The New Ghost Ships
California Mega-Port volumes are negative thus far this year, the longest stretch since the Industrial and Great Recessions; echoing the weakness, Cass Freight Shipment Volumes are down 4.5% versus last year
While the Bloomberg consensus calls for a modest export expansion in the third and fourth quarters of this year, freight volumes suggest otherwise; in August, ISM and IHS Markit export indices fell to levels not seen since 2009, corroborating the freight data
U.S. trade contracting by year-end is increasingly likely; the GM strike will exacerbate the pressure on transportation as the fallout pushes down the supply chain
We’d venture that the first thing that comes to mind when you hear “ghost ship” is the “Flying Dutchman,” the phantasmal ship that can never make port, doomed to sail the seas forever. But not all ghost ships are products of fiction. Real-life derelicts sprinkle history’s annals. One famous example was the Mary Celeste, an American merchant brigantine, discovered off the Azores Islands in the Atlantic on December 5, 1872, adrift and crewless. The Canadian brigantine Dei Gratia happened upon the abandoned and disheveled, but seaworthy ship, still under partial sail, and with her lifeboat missing. The Mary Celeste had departed New York City for Genoa, Italy on November 7. With her last log entry dated ten days before her discovery, she was still amply provisioned, her cargo of denatured alcohol intact, and the captain’s and crew’s personal belongings undisturbed. None of those who had been on board were ever seen or heard from again.
Today’s massive freighters are amply crewed and anything but ghostly, unless you count the missing cargo in their holds. Over this past weekend, one of QI’s Twitter followers generously shared a picture of such a rarely seen image – a container ship not loaded to capacity pulling into the Port of Los Angeles. It’s the middle of September, time to stock up for the holidays. And we’re seeing a drop-off in import volumes hitting U.S. shores?
This got us thinking about the monthly California Mega-Port container data from Los Angeles, Long Beach and Oakland that we have shared with you in the past. We don’t yet have September volumes on hand. We have to wait until the middle of October for that data to be released. August, however, speaks to a theme of contracting trade unfolding.

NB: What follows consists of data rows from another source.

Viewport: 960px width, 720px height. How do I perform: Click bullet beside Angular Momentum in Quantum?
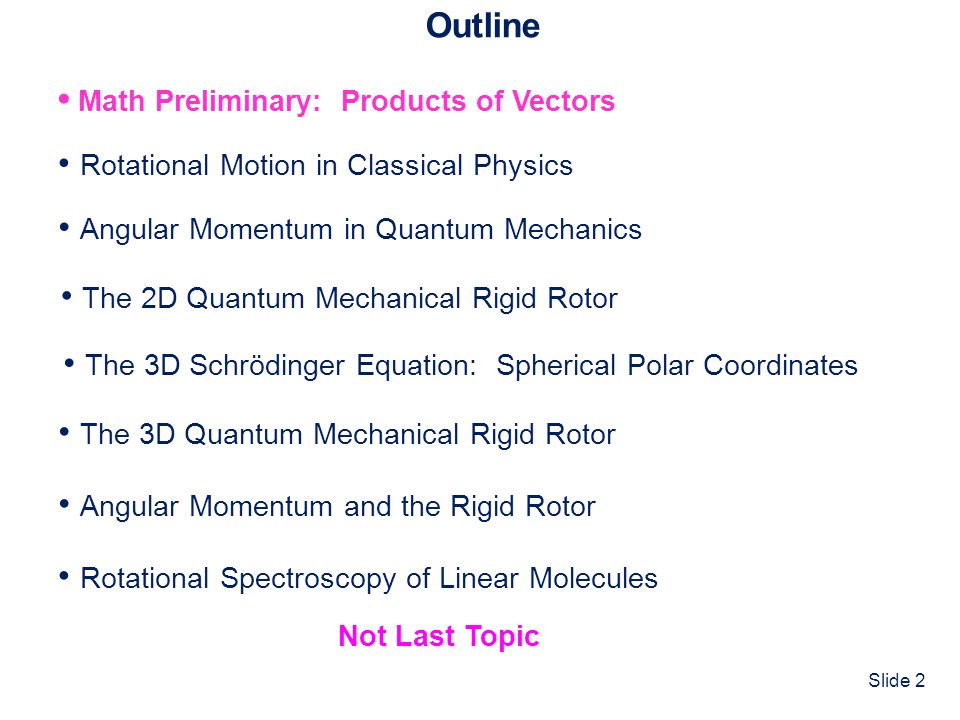64,227
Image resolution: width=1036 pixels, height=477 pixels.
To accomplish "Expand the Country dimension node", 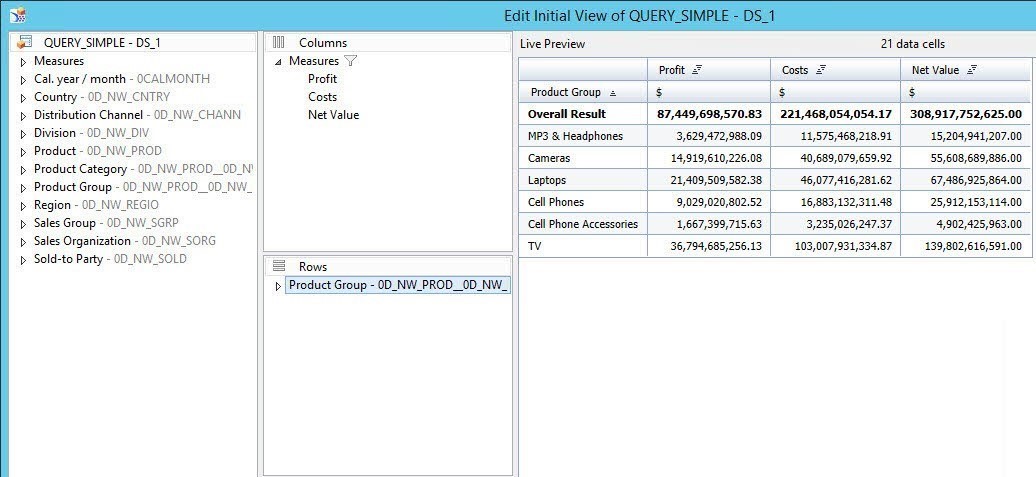I will click(x=24, y=98).
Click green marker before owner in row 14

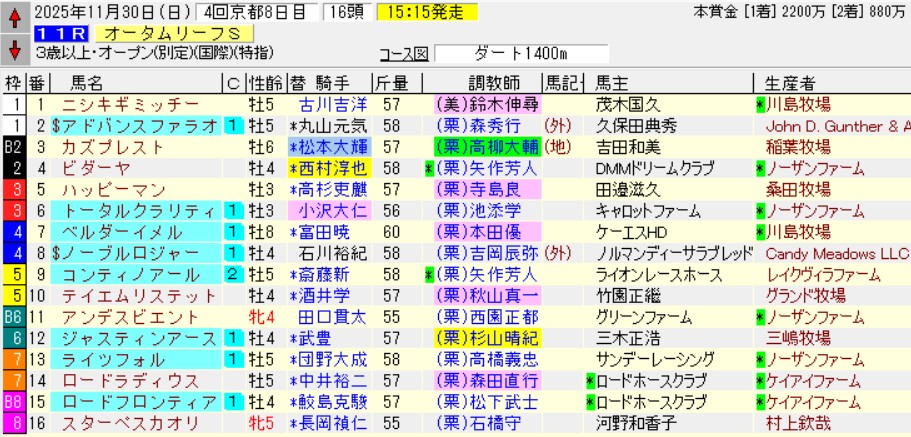tap(591, 381)
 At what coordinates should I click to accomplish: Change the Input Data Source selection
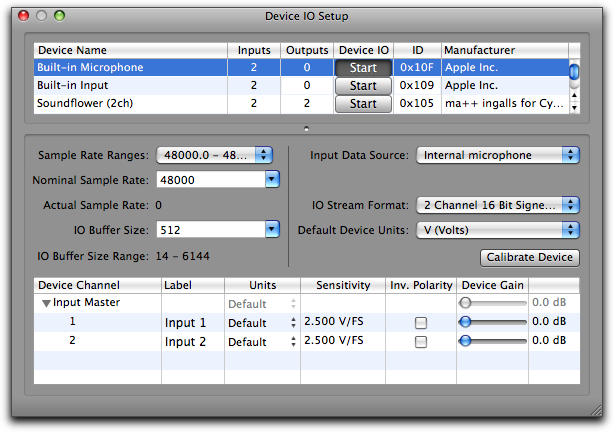click(x=497, y=155)
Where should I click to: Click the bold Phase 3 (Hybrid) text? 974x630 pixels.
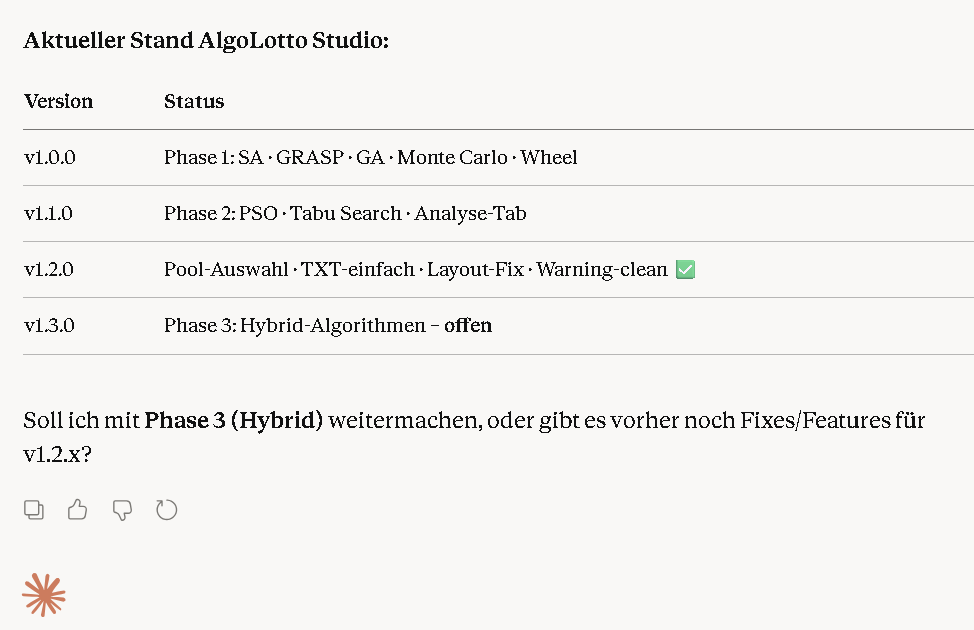(x=234, y=420)
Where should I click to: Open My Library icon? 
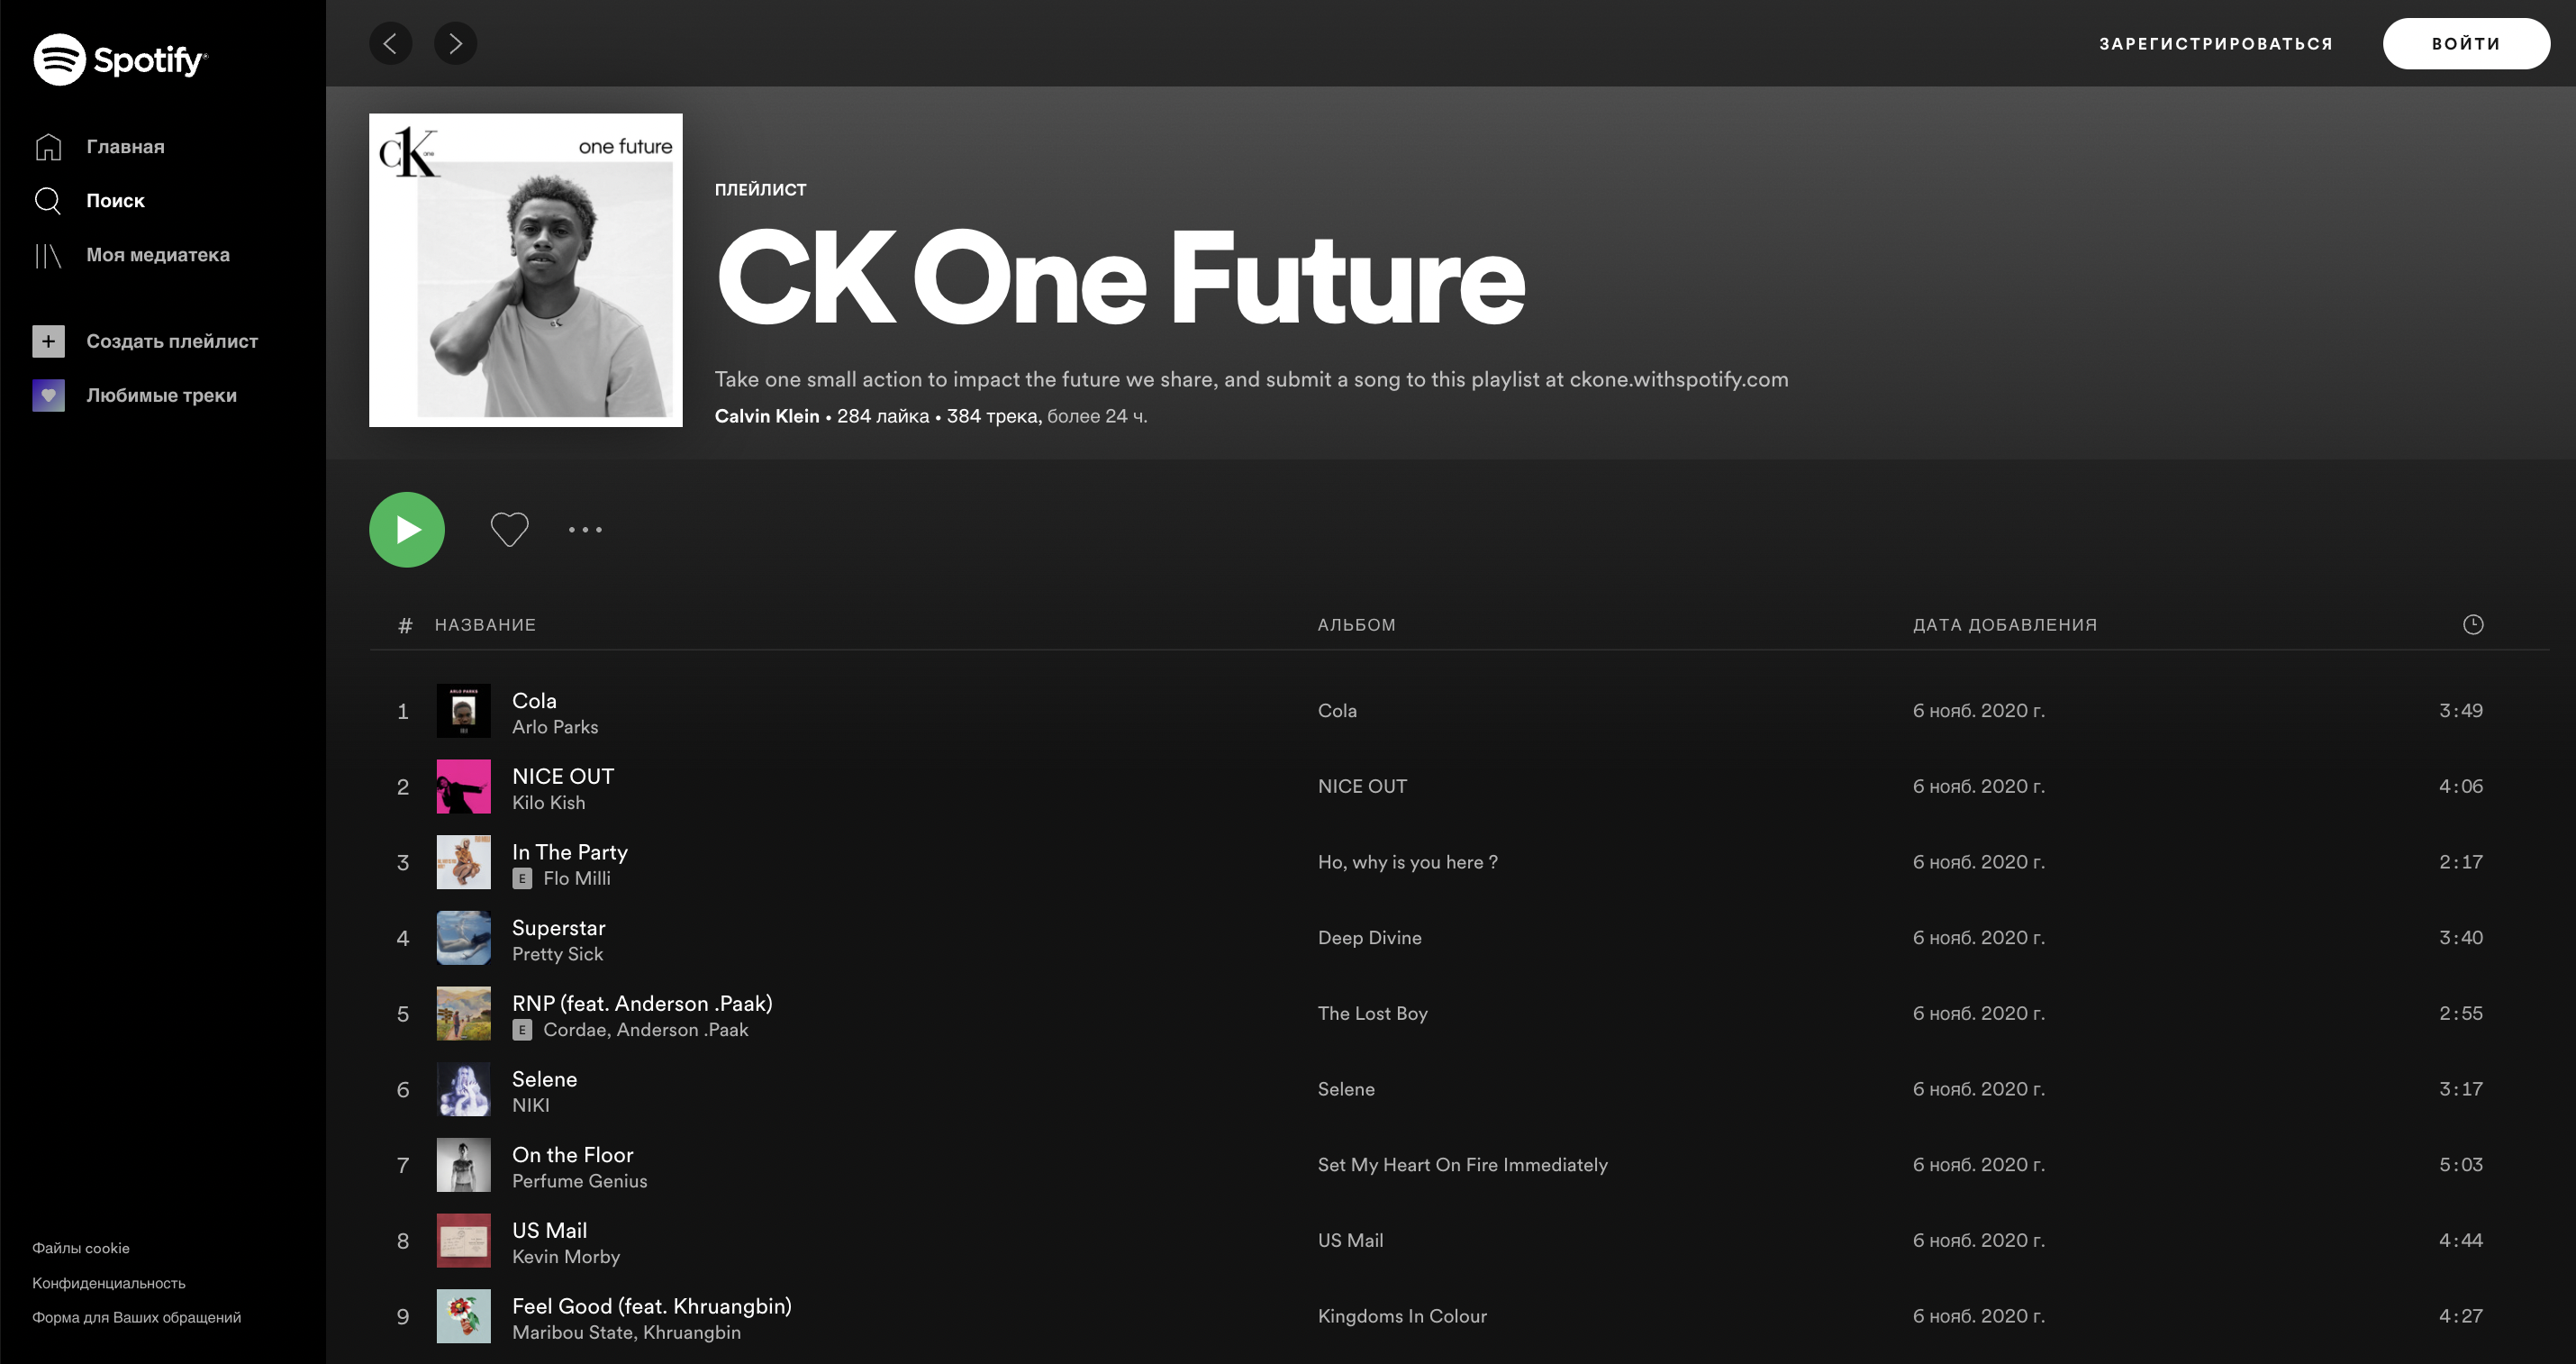(48, 255)
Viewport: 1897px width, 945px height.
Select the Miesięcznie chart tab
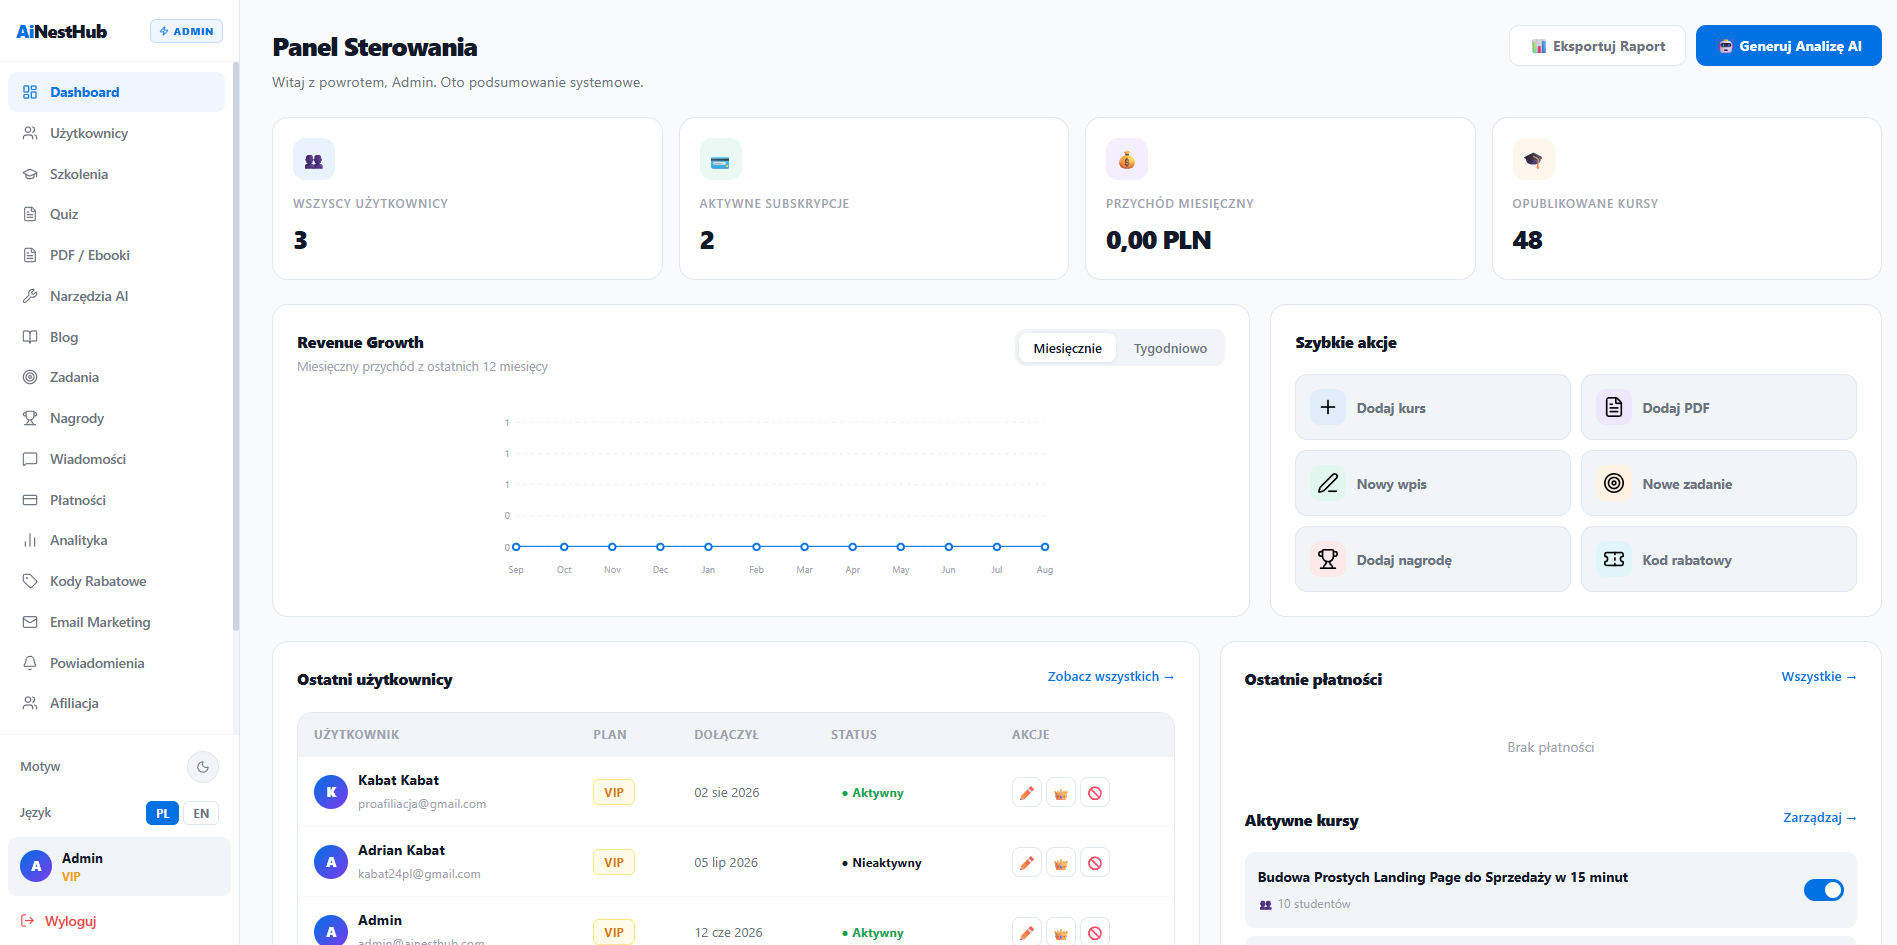1067,348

Thankfully, the California Mega-Ports release granular figures on both loaded and empty containers. Common sense says to focus on the former because loaded containers ferry goods and empty containers do not (duh). Examining the sum of those heading outbound and those coming inbound – exports plus imports – yields a proxy for total trade.
The red line above depicts this series, which has declined on a year-over-year basis every quarter this year, including the third quarter-to-date’s 0.3% drop. Recent parallel losing streaks were last seen in the 2015-16 Industrial Recession and the Great Recession. (The 2001 Recession included just one year-over-year contraction.)
Cass Freight Shipment Volumes – the blue line – gauge broader trade flows and echo the weakness in port traffic. What differentiates Cass is that it covers other modes of transportation beyond water via air, rail and truck. At -4.5% vs. last year, thus far in the third quarter, Cass is sending a relatively weaker signal.
For completeness, we included total U.S. trade (green line above), the ‘X’ and ‘M’ in net exports, but summed these Econ 101 metrics instead of taking the difference. Goods either come in or go out of the country. Freight flows don’t distinguish between the two, they include both. Through this year’s second quarter, total U.S. trade has decelerated to a 0.8% rate compared to 2018’s second quarter rate, the slowest expansion in three years.
Further validating the multiplying number of trends, export indices from both the Institute for Supply Management (ISM) and IHS Markit downshifted sharply in August to levels last seen in 2009. With this reality hiding in plain sight, you would think consensus expectations for exports would be equally bearish. Rather, the Bloomberg consensus of economists is calling for modest export expansion of 1.3% and 1.9%, quarter-over-quarter annualized, in 2019’s third and fourth quarters, respectively. Yes…we’re shaking our heads with you.
We concur with Cass which sees, “a growing risk that GDP will go negative by year’s end.” And we were there before GM’s unionized army of workers went on strike. We’ve already heard rumbles of layoffs spreading along the North American supply chain in response to planned production cuts that promised to deepen. A cynic might have chuckled at the headlines designed to shock of GM losing $50-100 million a day in profits for every day the strike lasts. With inventories continuing to rise, which we’ll cover in depth in next week’s Quill, GM will initially benefit from the forced idling of its production lines.
In the meantime, freight volumes will be depressed further as the strike takes hold and pushes down through to GM’s suppliers. That means there will be more negative prints to come from Cass, which reckons it takes two to three quarters for depressed freight to be reflected in broader economic data. It’s no optical illusion – the risk of an outright contraction in U.S. trade is squarely in our sights. We suggest that you be on the lookout for a growing number of ghost ships crossing the Pacific.